* **Problem**:
Every entry must be output exactly as it is written.
[Recorded data Boundary: Start]
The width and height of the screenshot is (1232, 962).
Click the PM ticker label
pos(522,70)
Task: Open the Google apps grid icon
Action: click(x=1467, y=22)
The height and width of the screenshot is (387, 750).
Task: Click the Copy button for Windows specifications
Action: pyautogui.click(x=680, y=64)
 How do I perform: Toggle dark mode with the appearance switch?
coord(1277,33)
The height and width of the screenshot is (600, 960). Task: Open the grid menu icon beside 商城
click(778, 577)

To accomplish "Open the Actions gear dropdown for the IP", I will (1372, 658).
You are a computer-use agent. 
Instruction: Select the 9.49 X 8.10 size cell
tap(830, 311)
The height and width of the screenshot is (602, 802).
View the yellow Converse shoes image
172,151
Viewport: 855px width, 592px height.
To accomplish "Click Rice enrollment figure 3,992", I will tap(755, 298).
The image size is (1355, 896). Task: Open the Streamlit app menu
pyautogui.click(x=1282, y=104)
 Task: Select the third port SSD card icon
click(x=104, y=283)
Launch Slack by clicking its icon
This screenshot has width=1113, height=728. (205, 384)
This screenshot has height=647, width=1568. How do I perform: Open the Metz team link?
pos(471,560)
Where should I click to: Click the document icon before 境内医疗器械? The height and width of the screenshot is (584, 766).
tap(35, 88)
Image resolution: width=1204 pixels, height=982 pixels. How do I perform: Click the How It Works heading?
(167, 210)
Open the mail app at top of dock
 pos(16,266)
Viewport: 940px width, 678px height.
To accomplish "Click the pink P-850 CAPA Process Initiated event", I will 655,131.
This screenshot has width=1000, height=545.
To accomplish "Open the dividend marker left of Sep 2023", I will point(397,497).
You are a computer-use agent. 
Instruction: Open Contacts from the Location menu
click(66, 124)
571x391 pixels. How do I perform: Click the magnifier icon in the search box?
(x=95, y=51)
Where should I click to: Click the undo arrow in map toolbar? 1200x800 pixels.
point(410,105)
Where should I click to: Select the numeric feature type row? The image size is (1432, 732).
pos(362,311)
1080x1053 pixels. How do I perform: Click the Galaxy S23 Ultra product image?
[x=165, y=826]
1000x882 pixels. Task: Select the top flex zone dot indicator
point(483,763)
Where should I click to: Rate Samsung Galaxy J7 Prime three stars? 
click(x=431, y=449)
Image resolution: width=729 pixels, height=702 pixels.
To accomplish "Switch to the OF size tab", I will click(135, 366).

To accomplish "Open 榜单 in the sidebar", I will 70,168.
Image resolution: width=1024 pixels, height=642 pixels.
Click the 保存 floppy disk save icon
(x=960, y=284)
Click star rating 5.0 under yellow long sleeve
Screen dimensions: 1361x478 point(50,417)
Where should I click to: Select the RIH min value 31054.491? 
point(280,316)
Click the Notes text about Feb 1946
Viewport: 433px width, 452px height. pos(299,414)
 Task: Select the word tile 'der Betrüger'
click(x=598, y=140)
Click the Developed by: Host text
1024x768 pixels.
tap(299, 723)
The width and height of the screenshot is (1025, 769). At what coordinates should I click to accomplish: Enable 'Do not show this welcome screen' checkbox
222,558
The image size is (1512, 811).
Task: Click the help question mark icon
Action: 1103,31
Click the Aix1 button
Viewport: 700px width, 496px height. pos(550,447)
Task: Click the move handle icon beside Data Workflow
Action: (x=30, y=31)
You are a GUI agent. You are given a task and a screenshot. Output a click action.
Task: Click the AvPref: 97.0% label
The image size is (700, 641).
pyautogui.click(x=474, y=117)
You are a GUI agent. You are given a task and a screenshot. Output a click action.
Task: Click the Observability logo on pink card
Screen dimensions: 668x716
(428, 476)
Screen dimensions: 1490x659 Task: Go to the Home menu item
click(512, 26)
[Recorded data Boundary: End]
* **Result of the task**:
The width and height of the screenshot is (1232, 962).
Click the PM ticker label
pos(522,70)
Task: Open the Google apps grid icon
Action: click(x=1467, y=22)
The height and width of the screenshot is (387, 750).
Task: Click the Copy button for Windows specifications
Action: pyautogui.click(x=680, y=64)
 How do I perform: Toggle dark mode with the appearance switch?
coord(1277,33)
The height and width of the screenshot is (600, 960). Task: Open the grid menu icon beside 商城
click(778, 577)

To accomplish "Open the Actions gear dropdown for the IP", I will (1372, 658).
You are a computer-use agent. 
Instruction: Select the 9.49 X 8.10 size cell
tap(830, 311)
The height and width of the screenshot is (602, 802).
View the yellow Converse shoes image
172,151
Viewport: 855px width, 592px height.
To accomplish "Click Rice enrollment figure 3,992", I will tap(755, 298).
The image size is (1355, 896). Task: Open the Streamlit app menu
pyautogui.click(x=1282, y=104)
 Task: Select the third port SSD card icon
click(x=104, y=283)
Launch Slack by clicking its icon
This screenshot has width=1113, height=728. (205, 384)
This screenshot has height=647, width=1568. How do I perform: Open the Metz team link?
pos(471,560)
Where should I click to: Click the document icon before 境内医疗器械? The height and width of the screenshot is (584, 766).
tap(35, 88)
Image resolution: width=1204 pixels, height=982 pixels. How do I perform: Click the How It Works heading?
(167, 210)
Open the mail app at top of dock
 pos(16,266)
Viewport: 940px width, 678px height.
To accomplish "Click the pink P-850 CAPA Process Initiated event", I will 655,131.
This screenshot has width=1000, height=545.
To accomplish "Open the dividend marker left of Sep 2023", I will point(397,497).
You are a computer-use agent. 
Instruction: Open Contacts from the Location menu
click(66, 124)
571x391 pixels. How do I perform: Click the magnifier icon in the search box?
(x=95, y=51)
Where should I click to: Click the undo arrow in map toolbar? 1200x800 pixels.
point(410,105)
Where should I click to: Select the numeric feature type row? The image size is (1432, 732).
pos(362,311)
1080x1053 pixels. How do I perform: Click the Galaxy S23 Ultra product image?
[x=165, y=826]
1000x882 pixels. Task: Select the top flex zone dot indicator
point(483,763)
Where should I click to: Rate Samsung Galaxy J7 Prime three stars? 
click(x=431, y=449)
Image resolution: width=729 pixels, height=702 pixels.
To accomplish "Switch to the OF size tab", I will click(135, 366).

To accomplish "Open 榜单 in the sidebar", I will 70,168.
Image resolution: width=1024 pixels, height=642 pixels.
Click the 保存 floppy disk save icon
(x=960, y=284)
Click star rating 5.0 under yellow long sleeve
Screen dimensions: 1361x478 point(50,417)
Where should I click to: Select the RIH min value 31054.491? 
point(280,316)
Click the Notes text about Feb 1946
Viewport: 433px width, 452px height. pos(299,414)
 Task: Select the word tile 'der Betrüger'
click(x=598, y=140)
Click the Developed by: Host text
1024x768 pixels.
tap(299, 723)
The width and height of the screenshot is (1025, 769). At what coordinates should I click to accomplish: Enable 'Do not show this welcome screen' checkbox
222,558
The image size is (1512, 811).
Task: Click the help question mark icon
Action: 1103,31
Click the Aix1 button
Viewport: 700px width, 496px height. pos(550,447)
Task: Click the move handle icon beside Data Workflow
Action: (x=30, y=31)
You are a GUI agent. You are given a task and a screenshot. Output a click action.
Task: Click the AvPref: 97.0% label
The image size is (700, 641).
pyautogui.click(x=474, y=117)
You are a GUI agent. You are given a task and a screenshot. Output a click action.
Task: Click the Observability logo on pink card
Screen dimensions: 668x716
(428, 476)
Screen dimensions: 1490x659 Task: Go to the Home menu item
click(512, 26)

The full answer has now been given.